→ WHAT THE TASK ASKS: In the listing that follows, the range to quote begins at the line that has "toilet (9, 2436)" and ends after the line that has "hara (9, 2031)"; quote it verbatim and add nothing.

→ TASK MATERIAL:
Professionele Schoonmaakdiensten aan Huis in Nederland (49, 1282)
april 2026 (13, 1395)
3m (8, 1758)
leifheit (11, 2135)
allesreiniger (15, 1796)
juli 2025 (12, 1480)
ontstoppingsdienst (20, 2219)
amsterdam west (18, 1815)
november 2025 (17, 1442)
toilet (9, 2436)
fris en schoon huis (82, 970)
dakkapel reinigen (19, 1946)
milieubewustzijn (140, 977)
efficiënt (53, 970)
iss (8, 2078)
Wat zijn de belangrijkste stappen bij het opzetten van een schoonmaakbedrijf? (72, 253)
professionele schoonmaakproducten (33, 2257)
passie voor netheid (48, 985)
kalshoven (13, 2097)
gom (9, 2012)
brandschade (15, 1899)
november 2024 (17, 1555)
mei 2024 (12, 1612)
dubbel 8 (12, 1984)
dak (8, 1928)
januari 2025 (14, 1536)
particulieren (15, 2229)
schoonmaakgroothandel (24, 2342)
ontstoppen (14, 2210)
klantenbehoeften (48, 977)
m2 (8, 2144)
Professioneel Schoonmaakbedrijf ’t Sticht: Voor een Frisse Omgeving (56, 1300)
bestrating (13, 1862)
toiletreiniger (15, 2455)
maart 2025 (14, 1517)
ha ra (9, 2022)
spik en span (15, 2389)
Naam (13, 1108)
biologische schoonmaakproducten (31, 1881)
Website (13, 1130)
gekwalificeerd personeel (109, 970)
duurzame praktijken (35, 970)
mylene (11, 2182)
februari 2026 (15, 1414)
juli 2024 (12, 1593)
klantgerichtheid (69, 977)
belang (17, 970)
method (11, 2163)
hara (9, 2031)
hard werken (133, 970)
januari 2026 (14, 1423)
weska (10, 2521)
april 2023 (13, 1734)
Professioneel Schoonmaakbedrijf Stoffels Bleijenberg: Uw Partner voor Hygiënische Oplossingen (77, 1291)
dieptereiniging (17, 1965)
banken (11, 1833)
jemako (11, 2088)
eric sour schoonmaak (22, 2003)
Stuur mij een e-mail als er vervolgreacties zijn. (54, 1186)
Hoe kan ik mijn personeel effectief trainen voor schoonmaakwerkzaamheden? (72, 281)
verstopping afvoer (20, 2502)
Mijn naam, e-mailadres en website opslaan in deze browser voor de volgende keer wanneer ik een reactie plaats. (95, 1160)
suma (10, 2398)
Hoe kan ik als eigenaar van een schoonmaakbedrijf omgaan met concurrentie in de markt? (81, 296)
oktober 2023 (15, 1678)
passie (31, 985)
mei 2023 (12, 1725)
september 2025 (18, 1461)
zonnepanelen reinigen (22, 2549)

--

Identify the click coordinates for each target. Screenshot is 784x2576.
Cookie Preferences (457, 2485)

→ RESPONSE TO THIS EXERCISE:
toilet (9, 2436)
fris en schoon huis (82, 970)
dakkapel reinigen (19, 1946)
milieubewustzijn (140, 977)
efficiënt (53, 970)
iss (8, 2078)
Wat zijn de belangrijkste stappen bij het opzetten van een schoonmaakbedrijf? (72, 253)
professionele schoonmaakproducten (33, 2257)
passie voor netheid (48, 985)
kalshoven (13, 2097)
gom (9, 2012)
brandschade (15, 1899)
november 2024 (17, 1555)
mei 2024 (12, 1612)
dubbel 8 (12, 1984)
dak (8, 1928)
januari 2025 (14, 1536)
particulieren (15, 2229)
schoonmaakgroothandel (24, 2342)
ontstoppen (14, 2210)
klantenbehoeften (48, 977)
m2 (8, 2144)
Professioneel Schoonmaakbedrijf ’t Sticht: Voor een Frisse Omgeving (56, 1300)
bestrating (13, 1862)
toiletreiniger (15, 2455)
maart 2025 (14, 1517)
ha ra (9, 2022)
spik en span (15, 2389)
Naam (13, 1108)
biologische schoonmaakproducten (31, 1881)
Website (13, 1130)
gekwalificeerd personeel (109, 970)
duurzame praktijken (35, 970)
mylene (11, 2182)
februari 2026 (15, 1414)
juli 2024 (12, 1593)
klantgerichtheid (69, 977)
belang (17, 970)
method (11, 2163)
hara (9, 2031)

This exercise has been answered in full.